TEXT
BEGIN
Legislative Auditor Recommendation: Review and Clarify

The Legislature should review and clarify the public facilities districts preference to provide a performance statement that includes a public policy objective and specifies metrics to determine if the objectives have been achieved, and to add reporting or other accountability requirements to provide better information on use of the preference.

The Legislative Auditor’s guidance document for drafting performance statements provides a framework for identifying policy objectives and linking these to performance metrics.

The preference is achieving the inferred public policy objective of providing the same leasehold excise tax treatment to county and city public facilities district facilities that the Legislature provided to CenturyLink and Safeco fields.  However, the Legislature may have an underlying objective for providing this same LET tax treatment to all of these public facilities.

Legislation Required: Yes.

Fiscal Impact: Depends on legislative action.

The Commission endorses the Legislative Auditor’s recommendation without comment.
END
WORK INSTRUCTIONS
Rewrite the passage of the audit recommendation between "Legislative Auditor Recommendation: Review" and "of the preference.", inclusive, replacing "Legislative Auditor" with "State Auditor". The records that follow come from a separate source unrelated to the audit recommendation.

EXERCISE DATA
BEGIN
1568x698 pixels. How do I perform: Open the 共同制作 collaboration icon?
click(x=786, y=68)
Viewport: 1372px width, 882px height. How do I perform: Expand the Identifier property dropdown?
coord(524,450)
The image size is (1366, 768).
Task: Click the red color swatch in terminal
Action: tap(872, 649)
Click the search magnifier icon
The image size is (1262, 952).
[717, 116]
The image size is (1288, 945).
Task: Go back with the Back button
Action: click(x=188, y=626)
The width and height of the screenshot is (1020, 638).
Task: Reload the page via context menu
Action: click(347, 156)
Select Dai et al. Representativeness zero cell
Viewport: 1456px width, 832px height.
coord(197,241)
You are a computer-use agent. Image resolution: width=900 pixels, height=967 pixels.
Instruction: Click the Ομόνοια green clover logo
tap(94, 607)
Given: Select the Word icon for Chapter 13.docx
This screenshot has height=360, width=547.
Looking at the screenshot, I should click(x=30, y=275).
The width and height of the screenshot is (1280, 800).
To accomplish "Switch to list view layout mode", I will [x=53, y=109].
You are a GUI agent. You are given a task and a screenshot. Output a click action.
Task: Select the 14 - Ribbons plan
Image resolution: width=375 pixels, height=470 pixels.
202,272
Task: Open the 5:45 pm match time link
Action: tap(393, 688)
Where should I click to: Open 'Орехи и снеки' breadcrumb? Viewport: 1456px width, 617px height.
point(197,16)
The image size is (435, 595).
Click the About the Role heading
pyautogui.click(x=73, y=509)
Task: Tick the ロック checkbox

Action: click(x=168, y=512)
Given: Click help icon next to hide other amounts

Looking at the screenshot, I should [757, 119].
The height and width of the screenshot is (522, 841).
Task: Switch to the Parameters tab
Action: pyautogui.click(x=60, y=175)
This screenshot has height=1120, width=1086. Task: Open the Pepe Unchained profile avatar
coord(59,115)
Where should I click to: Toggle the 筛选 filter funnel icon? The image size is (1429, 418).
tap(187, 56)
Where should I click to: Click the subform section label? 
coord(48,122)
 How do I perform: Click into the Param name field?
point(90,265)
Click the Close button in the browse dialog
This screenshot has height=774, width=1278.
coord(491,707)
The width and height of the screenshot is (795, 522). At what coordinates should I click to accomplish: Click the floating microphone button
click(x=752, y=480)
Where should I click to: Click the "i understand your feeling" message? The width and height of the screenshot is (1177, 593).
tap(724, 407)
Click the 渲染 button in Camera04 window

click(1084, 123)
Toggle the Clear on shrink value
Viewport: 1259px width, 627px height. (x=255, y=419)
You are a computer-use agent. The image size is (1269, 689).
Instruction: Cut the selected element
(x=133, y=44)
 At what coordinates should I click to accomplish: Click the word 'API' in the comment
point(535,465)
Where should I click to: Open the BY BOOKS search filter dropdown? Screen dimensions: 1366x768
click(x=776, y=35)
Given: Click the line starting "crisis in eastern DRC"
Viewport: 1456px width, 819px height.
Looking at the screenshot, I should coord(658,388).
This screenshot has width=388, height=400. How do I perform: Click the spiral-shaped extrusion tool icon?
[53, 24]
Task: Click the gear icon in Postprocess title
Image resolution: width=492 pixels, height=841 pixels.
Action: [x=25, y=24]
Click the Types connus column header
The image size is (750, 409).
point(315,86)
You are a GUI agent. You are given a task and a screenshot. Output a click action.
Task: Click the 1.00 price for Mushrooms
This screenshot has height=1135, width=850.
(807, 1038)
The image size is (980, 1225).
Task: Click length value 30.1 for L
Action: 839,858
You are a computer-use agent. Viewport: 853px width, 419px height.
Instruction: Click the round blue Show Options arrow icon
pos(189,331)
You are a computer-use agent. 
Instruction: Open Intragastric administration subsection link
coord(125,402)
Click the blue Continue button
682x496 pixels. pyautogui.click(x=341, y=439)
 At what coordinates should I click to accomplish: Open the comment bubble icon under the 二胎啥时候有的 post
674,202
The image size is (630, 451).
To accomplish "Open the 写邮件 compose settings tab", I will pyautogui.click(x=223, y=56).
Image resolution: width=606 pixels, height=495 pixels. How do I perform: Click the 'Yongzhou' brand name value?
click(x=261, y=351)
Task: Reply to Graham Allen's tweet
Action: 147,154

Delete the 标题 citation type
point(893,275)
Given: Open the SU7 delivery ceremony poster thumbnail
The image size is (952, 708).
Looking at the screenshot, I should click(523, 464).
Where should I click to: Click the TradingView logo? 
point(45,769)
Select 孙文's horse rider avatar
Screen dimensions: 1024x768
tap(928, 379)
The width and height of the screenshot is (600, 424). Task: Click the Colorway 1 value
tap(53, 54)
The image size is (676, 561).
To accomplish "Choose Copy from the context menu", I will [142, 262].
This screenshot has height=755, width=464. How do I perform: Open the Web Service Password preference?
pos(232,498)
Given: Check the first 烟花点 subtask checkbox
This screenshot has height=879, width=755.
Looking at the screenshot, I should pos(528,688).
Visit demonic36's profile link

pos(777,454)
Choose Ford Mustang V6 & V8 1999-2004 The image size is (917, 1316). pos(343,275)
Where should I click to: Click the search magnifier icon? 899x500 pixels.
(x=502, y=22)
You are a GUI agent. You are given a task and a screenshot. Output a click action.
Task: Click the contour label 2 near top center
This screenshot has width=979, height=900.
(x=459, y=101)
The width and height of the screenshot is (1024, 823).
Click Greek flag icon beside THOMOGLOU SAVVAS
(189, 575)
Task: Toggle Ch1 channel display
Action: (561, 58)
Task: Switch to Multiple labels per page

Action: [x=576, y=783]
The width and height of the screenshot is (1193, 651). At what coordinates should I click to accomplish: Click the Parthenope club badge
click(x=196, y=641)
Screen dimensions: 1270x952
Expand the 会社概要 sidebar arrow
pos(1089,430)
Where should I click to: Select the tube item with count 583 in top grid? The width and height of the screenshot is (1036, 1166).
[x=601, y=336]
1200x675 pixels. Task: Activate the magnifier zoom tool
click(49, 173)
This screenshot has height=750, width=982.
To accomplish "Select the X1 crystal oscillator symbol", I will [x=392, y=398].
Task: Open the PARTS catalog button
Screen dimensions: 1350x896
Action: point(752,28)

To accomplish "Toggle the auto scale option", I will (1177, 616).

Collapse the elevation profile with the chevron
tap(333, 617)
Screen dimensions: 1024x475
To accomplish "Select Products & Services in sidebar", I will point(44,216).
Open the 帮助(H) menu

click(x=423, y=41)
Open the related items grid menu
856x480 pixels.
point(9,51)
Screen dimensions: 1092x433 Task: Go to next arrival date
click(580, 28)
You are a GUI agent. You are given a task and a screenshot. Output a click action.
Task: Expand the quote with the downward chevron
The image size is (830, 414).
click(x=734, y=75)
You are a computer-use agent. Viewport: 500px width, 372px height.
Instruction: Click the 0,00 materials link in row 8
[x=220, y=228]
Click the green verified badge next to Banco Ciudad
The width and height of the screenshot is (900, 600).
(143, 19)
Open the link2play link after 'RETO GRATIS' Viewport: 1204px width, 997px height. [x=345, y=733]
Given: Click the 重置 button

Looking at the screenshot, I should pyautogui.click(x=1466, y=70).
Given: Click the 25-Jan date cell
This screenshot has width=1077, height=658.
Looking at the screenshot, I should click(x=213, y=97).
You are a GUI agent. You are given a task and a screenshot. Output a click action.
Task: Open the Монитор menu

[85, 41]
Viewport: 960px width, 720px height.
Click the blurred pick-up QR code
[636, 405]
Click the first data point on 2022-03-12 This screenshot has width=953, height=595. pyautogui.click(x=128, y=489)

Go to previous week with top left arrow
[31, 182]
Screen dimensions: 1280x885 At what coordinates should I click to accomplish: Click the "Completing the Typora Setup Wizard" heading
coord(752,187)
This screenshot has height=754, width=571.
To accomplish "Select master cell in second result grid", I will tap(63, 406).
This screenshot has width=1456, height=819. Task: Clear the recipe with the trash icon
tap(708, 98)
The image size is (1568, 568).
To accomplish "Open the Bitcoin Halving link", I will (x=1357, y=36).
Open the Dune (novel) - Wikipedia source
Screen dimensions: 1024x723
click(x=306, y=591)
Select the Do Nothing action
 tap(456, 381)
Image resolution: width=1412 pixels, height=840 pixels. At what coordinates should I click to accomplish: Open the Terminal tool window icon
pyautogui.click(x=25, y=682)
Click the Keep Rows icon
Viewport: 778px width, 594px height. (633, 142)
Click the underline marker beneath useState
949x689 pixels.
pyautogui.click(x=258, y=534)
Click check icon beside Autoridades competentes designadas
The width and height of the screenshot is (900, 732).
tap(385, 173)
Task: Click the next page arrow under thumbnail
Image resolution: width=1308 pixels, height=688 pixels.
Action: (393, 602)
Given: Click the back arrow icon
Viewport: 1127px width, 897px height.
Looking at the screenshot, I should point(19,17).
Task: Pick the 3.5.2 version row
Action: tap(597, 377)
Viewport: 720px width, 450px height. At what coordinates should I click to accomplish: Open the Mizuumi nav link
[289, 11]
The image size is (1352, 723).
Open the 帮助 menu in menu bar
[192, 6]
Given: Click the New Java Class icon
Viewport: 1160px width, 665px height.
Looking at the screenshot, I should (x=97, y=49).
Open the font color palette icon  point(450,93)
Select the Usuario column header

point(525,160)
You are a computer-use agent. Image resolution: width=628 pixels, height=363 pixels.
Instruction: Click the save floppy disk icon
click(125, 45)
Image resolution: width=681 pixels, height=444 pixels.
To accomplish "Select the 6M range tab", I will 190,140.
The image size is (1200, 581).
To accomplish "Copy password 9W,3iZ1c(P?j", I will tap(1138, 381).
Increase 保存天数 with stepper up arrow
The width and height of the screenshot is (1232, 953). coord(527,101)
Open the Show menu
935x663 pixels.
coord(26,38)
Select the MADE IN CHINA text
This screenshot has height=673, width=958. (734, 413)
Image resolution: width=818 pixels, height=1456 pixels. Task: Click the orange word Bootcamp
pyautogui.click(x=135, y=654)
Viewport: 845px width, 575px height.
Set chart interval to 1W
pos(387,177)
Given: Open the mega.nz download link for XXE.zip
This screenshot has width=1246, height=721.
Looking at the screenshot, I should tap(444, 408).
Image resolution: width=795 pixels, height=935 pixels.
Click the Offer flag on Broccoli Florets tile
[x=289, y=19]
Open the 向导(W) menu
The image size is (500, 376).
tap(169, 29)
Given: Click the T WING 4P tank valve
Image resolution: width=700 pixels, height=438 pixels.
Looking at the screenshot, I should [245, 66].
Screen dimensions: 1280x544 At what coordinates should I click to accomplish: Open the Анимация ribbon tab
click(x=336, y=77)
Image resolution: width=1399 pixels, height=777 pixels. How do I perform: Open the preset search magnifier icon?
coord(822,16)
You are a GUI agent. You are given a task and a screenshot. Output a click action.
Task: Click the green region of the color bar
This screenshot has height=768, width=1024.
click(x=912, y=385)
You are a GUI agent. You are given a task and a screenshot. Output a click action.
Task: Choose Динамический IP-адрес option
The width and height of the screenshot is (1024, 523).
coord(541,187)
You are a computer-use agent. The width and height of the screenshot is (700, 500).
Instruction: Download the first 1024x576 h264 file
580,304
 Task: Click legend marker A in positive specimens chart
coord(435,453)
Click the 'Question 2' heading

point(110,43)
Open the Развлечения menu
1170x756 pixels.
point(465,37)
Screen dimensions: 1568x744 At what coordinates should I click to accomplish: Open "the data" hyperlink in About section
END
OUTPUT FOR THIS EXERCISE
State Auditor Recommendation: Review and Clarify

The Legislature should review and clarify the public facilities districts preference to provide a performance statement that includes a public policy objective and specifies metrics to determine if the objectives have been achieved, and to add reporting or other accountability requirements to provide better information on use of the preference.